Я мысленно возблагодарил Бога за то, что новый директор попался с юмором, и постарался попасть ему в тон: – Вот-вот! Например, так: дважды два – семь, трижды три – двенадцать, а пятью пять тридцать три.

– Невысоко летаете, – сказал директор без улыбки. – Я вот тут кой-какие наметки подготовил, а вы примите за основу и доработайте. – Он достал из ящика лист бумаги. – У меня так намечено: дважды два – двадцать два, трижды три – сто восемьдесят, а пятью пять... вот: пятью пять – тысяча восемьсот двенадцать.

– Гм!.. – Я прокашлялся и осторожно заметил: – Но ведь на самом деле трижды три все-таки девять...

– Что значит «на самом деле»! – нахмурился директор. – А у нас будет сто восемьдесят!

– Но, – сказал я, несколько уже теряя юмор, – ведь если взять три яблока и еще три яблока и еще три, то это будет...

– Фрукты-овощи тут ни при чем! – оборвало меня новое начальство. – Можете уточнить кой-какие показатели, но в целом будет так, как я наметил.

– Но, – сказал я с бараньим упорством, – если взять три стола и еще три стола и еще три стола, то ведь будет девять столов. Девять!

– Не девять, а сто восемьдесят! – директор веско хлопнул ладонью о стол. – Вы что, против решения мебельной проблемы?

Я случайно взглянул в зеркало напротив и увидел, что у меня на голове выросли большие, серые, загнутые назад рога. Мне захотелось пить, я увидел на столе графин, сунул в него мою острую морду и стал лакать.
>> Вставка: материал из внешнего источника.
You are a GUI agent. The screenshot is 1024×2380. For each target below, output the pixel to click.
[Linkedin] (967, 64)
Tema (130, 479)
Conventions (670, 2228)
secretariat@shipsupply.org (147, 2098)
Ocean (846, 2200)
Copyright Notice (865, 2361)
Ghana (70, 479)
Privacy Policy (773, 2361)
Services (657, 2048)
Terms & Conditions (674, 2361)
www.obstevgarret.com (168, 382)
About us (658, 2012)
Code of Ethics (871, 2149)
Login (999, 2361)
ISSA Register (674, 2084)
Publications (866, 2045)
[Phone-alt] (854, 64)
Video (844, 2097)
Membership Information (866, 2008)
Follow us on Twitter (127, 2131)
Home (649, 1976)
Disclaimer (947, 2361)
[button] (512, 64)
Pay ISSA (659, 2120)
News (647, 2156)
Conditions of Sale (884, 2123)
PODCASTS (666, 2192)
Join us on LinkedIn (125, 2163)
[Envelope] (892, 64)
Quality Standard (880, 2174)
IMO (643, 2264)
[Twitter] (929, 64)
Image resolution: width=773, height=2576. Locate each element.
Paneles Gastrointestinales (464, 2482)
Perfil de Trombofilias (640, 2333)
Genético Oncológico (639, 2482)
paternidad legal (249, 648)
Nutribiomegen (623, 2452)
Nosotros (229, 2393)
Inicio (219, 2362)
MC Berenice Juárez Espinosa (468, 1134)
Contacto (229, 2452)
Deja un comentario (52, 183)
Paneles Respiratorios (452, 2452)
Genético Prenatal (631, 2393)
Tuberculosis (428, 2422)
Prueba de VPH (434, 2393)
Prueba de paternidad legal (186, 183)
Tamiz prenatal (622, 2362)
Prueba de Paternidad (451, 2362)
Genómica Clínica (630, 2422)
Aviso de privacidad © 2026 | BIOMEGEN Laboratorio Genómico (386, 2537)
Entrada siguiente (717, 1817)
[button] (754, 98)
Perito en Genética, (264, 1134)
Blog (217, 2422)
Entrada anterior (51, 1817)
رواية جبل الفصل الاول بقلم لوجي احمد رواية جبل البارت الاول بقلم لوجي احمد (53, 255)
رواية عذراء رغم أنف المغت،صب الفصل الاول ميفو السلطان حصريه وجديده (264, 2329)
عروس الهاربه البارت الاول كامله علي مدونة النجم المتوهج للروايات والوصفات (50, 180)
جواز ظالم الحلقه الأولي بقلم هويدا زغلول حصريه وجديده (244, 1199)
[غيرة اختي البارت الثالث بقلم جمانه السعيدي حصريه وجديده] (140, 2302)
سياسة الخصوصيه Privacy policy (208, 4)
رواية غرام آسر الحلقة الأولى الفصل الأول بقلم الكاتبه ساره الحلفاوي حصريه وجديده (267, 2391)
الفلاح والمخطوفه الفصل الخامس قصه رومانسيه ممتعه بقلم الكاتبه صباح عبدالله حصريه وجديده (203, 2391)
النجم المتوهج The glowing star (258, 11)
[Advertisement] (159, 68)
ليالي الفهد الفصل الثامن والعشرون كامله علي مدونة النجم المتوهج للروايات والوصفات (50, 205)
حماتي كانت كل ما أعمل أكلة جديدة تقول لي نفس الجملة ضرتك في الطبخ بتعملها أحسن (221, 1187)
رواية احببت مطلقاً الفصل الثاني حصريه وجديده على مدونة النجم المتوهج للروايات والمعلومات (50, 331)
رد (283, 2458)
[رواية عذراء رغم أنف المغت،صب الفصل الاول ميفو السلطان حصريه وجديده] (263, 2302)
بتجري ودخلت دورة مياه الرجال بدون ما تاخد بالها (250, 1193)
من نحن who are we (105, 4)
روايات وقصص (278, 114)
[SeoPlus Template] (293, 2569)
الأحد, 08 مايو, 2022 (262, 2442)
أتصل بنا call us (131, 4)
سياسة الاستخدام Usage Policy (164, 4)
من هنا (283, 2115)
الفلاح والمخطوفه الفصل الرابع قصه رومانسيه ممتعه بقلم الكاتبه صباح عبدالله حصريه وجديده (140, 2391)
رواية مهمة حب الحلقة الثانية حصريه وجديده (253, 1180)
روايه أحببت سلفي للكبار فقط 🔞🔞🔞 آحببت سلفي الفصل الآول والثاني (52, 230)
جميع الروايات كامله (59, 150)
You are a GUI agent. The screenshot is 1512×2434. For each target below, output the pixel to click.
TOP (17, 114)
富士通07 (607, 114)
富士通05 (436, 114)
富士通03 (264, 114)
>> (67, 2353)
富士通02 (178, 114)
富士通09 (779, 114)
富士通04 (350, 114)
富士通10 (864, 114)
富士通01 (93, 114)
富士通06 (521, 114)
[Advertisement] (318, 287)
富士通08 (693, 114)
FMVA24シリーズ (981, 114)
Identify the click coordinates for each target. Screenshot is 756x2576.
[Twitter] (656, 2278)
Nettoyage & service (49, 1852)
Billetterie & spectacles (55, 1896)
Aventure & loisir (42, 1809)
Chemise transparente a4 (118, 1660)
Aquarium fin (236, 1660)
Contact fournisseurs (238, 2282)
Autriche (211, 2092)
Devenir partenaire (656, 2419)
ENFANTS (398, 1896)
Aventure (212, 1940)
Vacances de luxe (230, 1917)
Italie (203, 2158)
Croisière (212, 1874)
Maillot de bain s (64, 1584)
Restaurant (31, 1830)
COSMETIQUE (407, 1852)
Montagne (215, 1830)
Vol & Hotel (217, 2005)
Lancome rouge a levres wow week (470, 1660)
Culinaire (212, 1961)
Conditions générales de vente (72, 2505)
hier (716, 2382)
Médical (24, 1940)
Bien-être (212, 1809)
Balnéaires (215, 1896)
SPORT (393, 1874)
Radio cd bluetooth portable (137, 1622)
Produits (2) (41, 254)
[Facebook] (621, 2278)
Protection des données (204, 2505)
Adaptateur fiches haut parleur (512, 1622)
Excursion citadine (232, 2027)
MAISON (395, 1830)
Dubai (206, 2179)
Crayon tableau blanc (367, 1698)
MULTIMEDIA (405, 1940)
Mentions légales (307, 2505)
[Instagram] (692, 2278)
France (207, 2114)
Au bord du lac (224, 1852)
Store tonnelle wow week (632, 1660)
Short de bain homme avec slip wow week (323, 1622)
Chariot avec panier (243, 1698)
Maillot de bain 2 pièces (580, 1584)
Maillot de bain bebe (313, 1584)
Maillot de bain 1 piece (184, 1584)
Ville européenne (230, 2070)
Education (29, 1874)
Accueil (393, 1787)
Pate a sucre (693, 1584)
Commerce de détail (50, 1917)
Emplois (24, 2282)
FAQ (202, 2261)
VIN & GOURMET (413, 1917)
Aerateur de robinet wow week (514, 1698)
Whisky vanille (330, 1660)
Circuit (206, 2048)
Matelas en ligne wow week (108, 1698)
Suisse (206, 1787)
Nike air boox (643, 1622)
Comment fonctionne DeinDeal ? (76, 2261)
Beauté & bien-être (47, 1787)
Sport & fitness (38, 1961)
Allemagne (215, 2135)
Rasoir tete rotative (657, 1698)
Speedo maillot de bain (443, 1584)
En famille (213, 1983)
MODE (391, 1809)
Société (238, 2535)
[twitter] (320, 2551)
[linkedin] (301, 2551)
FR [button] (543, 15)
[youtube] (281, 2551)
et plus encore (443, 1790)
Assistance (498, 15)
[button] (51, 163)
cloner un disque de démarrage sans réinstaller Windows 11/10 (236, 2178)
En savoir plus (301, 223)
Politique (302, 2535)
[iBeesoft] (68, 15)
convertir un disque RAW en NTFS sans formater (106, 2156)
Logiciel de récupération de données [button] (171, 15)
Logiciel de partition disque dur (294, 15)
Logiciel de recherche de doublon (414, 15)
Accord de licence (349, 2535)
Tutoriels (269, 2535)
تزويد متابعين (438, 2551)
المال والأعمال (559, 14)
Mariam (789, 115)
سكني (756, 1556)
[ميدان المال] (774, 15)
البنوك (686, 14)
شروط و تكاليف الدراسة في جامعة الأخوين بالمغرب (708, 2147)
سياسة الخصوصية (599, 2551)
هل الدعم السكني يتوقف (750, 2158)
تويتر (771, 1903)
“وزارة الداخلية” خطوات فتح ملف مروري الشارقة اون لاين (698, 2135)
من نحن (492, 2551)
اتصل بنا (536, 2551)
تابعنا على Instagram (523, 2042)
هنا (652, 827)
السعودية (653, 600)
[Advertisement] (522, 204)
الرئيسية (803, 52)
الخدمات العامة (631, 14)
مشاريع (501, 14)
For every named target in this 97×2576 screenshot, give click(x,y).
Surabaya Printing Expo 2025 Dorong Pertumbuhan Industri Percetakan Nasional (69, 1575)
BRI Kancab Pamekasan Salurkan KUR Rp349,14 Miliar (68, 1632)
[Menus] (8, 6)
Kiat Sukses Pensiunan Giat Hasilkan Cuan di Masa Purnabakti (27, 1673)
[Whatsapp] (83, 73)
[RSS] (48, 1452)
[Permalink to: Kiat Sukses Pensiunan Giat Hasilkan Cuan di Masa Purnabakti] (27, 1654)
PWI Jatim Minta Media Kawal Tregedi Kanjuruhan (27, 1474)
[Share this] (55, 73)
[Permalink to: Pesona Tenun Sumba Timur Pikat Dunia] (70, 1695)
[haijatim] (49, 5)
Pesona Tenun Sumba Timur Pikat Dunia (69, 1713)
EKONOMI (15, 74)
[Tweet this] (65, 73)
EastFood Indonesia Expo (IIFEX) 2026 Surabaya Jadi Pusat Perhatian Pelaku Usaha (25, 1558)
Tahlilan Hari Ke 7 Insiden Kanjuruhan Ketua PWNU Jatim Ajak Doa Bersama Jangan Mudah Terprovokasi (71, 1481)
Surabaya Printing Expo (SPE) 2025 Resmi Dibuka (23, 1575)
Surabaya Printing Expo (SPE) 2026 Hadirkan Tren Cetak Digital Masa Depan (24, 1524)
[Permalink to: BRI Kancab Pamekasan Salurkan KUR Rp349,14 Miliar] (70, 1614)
– Сле-едующий! – крикнул директор.

Но я услышал только один звук: е-е-е!

Мне стало неудобно балансировать на двух ногах, и я с удовольствием опустился на все четыре. Я выбежал в приемную и одним прыжком выскочил в окно, на вкусную травку. Как раз мимо гнали стадо баранов, я присоединился к ним. На минуту в голове шевельнулась неясная мысль о прикосновении каких-то длинных пальцев. Это было что-то непонятное, я прогнал эту мысль, она тотчас исчезла. Я перешел дощатый мостик и стал пастись как все.

Разумеется, мои бледные пересказы не могут дать истинного представления о литературных достоинствах произведений. Да и выбор самих произведений – трудное дело: ведь их сотни и среди них есть много поистине блестящих. Но и из пересказов, надеюсь, понятно, что все эти произведения написаны, собственно, на одну тему – на тему о свободе личности, отсутствие которой русские люди ощущают все острее и острее.

Конечно, литература, творимая талантливыми современными писателями России (мне не хочется называть ее подпольной, ибо они сами не любят этого названия и стараются при всяком удобном случае публиковать свои произведения) – эта литература состоит не только из рассказов. Незадолго до недавней кончины известного писателя Василия Гроссмана к нему на квартиру ворвались с обыском агенты КГБ и унесли вторую часть его романа «За правое дело» – романа о войне. Как раз перед тем Гроссману отказали в публикации этого романа как «идеологически невыдержанного», и ведомство генерала Светличного беспокоилось, как бы роман не пошел по рукам.

История в том же роде произошла с новым романом (собственно говоря, первым романом) Александра Солженицына. Автору вернули рукопись из редакции журнала с сообщением, что произведение, увы, не может быть опубликовано. Писатель уложил четыре объемистых папки с экземплярами рукописи в чемодан и собрался ехать к себе в Рязань (115 миль от Москвы). Но перед тем он решил пройти по магазинам, купить кое-что для семьи. Нагруженный до предела и усталый – здоровье его после многих лет лагеря неважное – Солженицын зашел к московскому приятелю и оставил чемодан с рукописью у него – до следующего приезда. Однако в ту же ночь приятеля «навестили» агенты КГБ и конфисковали роман. Узнав об этом, Солженицын немедленно бросился в Москву и потребовал приема в КГБ. Его приняли. Как передают, он сказал им: мой знакомый ни при чем, он даже не знал, что было в чемодане, если мой роман преступен – арестуйте меня, я к этому привычный. Если нет – верните немедленно рукопись, она моя. Говорят, что разговаривали с ним очень любезно: ему объяснили, что рукопись взяли для того, чтобы предотвратить ее подпольное распространение. Если он обязуется никому не давать на прочтение, то роман могут ему вернуть.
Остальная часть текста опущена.